* _Short task a_
Render the records as a JSON list of strings, one string per line with blank lines omitted, starting at the beginning of the records and going on through the line that contains "The height and".

* _Extract provided_
The 9th Circuit Court of Appeals partially rejected standing for one set of opponents of gay marriage in the Prop 8 case, and remanded the question of standing for another set over to the California Supreme Court.

Two separate groups sought to appeal the ruling from US District Court Judge Vaughn Walker, who determined in Perry v. Schwarzenegger that Prop 8, the ballot measure banning gay marriage in the state, is unconstitutional. The defendants in the case, the state of California, agreed with Walker’s ruling and chose not to appeal it. Both Imperial County, California and the group of Defendant-Intervenors from the original trial, (who are basically the sponsors of Prop. 8 in the first place), appealed.

Today’s 9th Circuit ruling has two parts. On Imperial County, the court said that they did not have the standing to appeal. However, for, the 9th Circuit sought a ruling from the state Supreme Court. Here’s an excerpt from that ruling:

Because we cannot consider this important constitutional question unless the appellants before us have standing to raise it, and in light of Arizonans for Official English v. Arizona, 520 U.S. 43 (1997) (“Arizonans”), it is critical that we be advised of the rights under California law of the official proponents of an initiative measure to defend the constitutionality of that measure upon its adoption by the People when the state officers charged with the laws’ enforcement, including the Attorney General, refuse to provide such a defense or appeal a judgment declaring the measure unconstitutional. As we are aware of no controlling state precedent on this precise question, we respectfully ask the Supreme Court of California to exercise its discretion to accept and decide the certified question below.

Pursuant to Rule 8.548 of the California Rules of Court, we request that the Court answer the following question:
Whether under Article II, Section 8 of the California Constitution, or otherwise under California law, the official proponents of an initiative measure possess either a particularized interest in the initiative’s validity or the authority to assert the State’s interest in the initiative’s validity, which would enable them to defend the constitutionality of the initiative upon its adoption or appeal a judgment invalidating the initiative, when the public
officials charged with that duty refuse to do so.

* _Stored records_
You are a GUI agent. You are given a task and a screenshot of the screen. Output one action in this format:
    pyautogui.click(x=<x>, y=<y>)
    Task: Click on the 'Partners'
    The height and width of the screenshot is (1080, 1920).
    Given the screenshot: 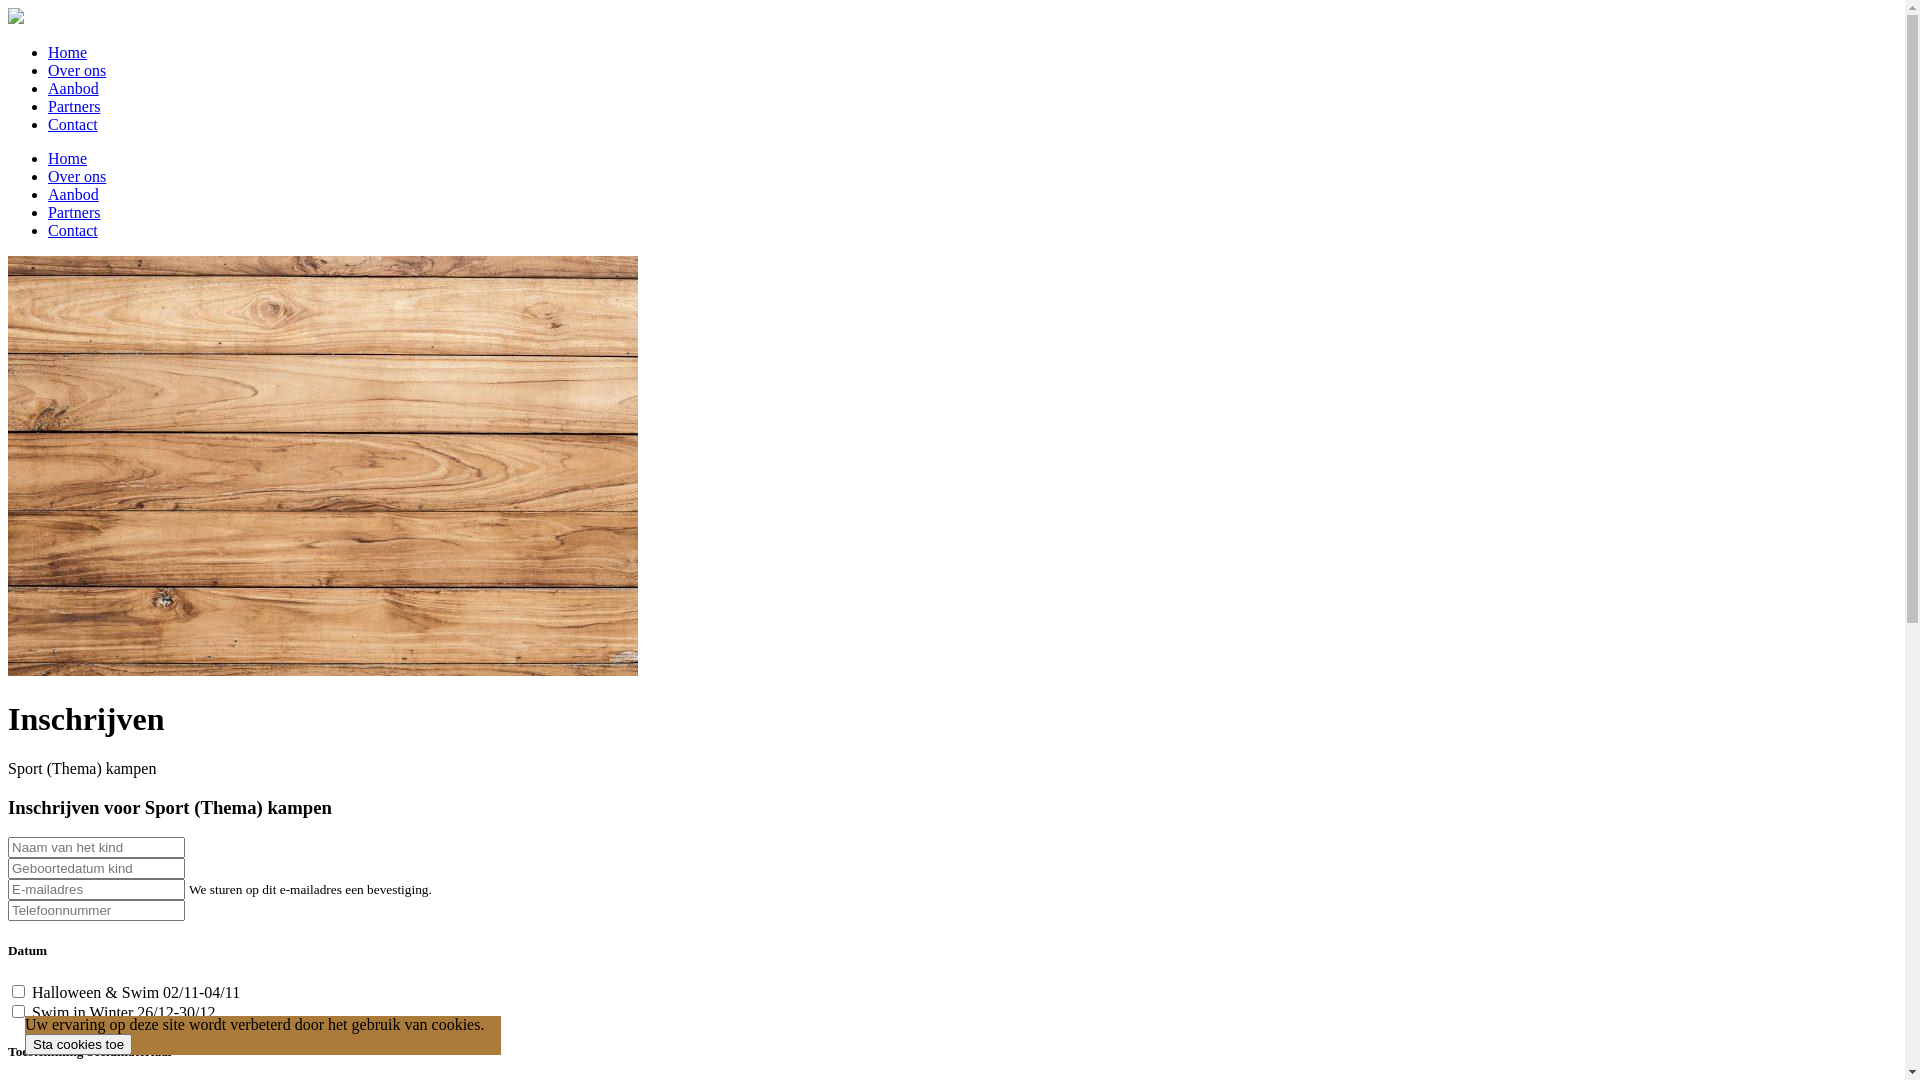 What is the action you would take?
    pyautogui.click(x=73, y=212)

* _Short task b_
Continue the article on the 9th Circuit's Prop 8 standing ruling from where it stops.

* _Answer a_
[
  "You are a GUI agent. You are given a task and a screenshot of the screen. Output one action in this format:",
  "    pyautogui.click(x=<x>, y=<y>)",
  "    Task: Click on the 'Partners'",
  "    The height and width of the screenshot is (1080, 1920)."
]

* _Answer b_
Back in August, I examined the precedent of Arizonans for Official English, finding that the Supreme Court vacated a 9th Circuit ruling in that case because they found that the sponsors of a ballot initiative did not have standing to challenge on appeal. The 9th Circuit looks to be covering its bets here. They would rather the state Supreme Court weigh in on how California law looks at the standing issue in this case, before making a determination of their own.

It will be interesting to see how the state Supreme Court rules on this. The last time they were faced with the question, when No on 8 tried to get them to overturn Prop 8 based on state law, they essentially said that they could not interfere with a Constitutional amendment passed by the voters. My suspicion, confirmed by Robert Cruickshank, is that the state Supreme Court would allow standing, and thus the 9th Circuit would have to rule the case on the merits.

Basically, California’s constitution and various CA Supreme Court decisions in the last few decades have indicated that the initiative power is a right inherent to the people of the state, and does not stem from the Legislature. It sets up the people as a kind of fourth branch of government. And therefore, if the Governor and the Attorney General refuse to defend a proposition in court, that could essentially nullify the fundamental rights of the voters. Since ballot initiatives stem from the people, presumably the people – in the form of the initiative proponents – DO have standing to defend Prop 8 in court and to appeal it to the 9th Circuit in order to preserve the people’s initiative power […]

In which case, the 9th Circuit would then rule on the issue of Prop 8’s constitutionality. I am guessing that their ruling will be to uphold Judge Walker, otherwise they would just say Prop 8 is constitutional and moot the question of standing.

I think that’s the proper reading of the California Supreme Court’s perspective, and of what the 9th Circuit would do as a result. While this has major implications for California – basically we’ve outsourced Constitutional protections to mob rule – it means that the 9th will have to rule on the merits of the case, and if they join with Judge Walker, that means another step into legalizing same-sex marriage through the courts. Regardless of the outcome, I suspect it will go up to the Supreme Court, where Anthony Kennedy will doubtlessly have to decide the fate of marriage equality for the near term.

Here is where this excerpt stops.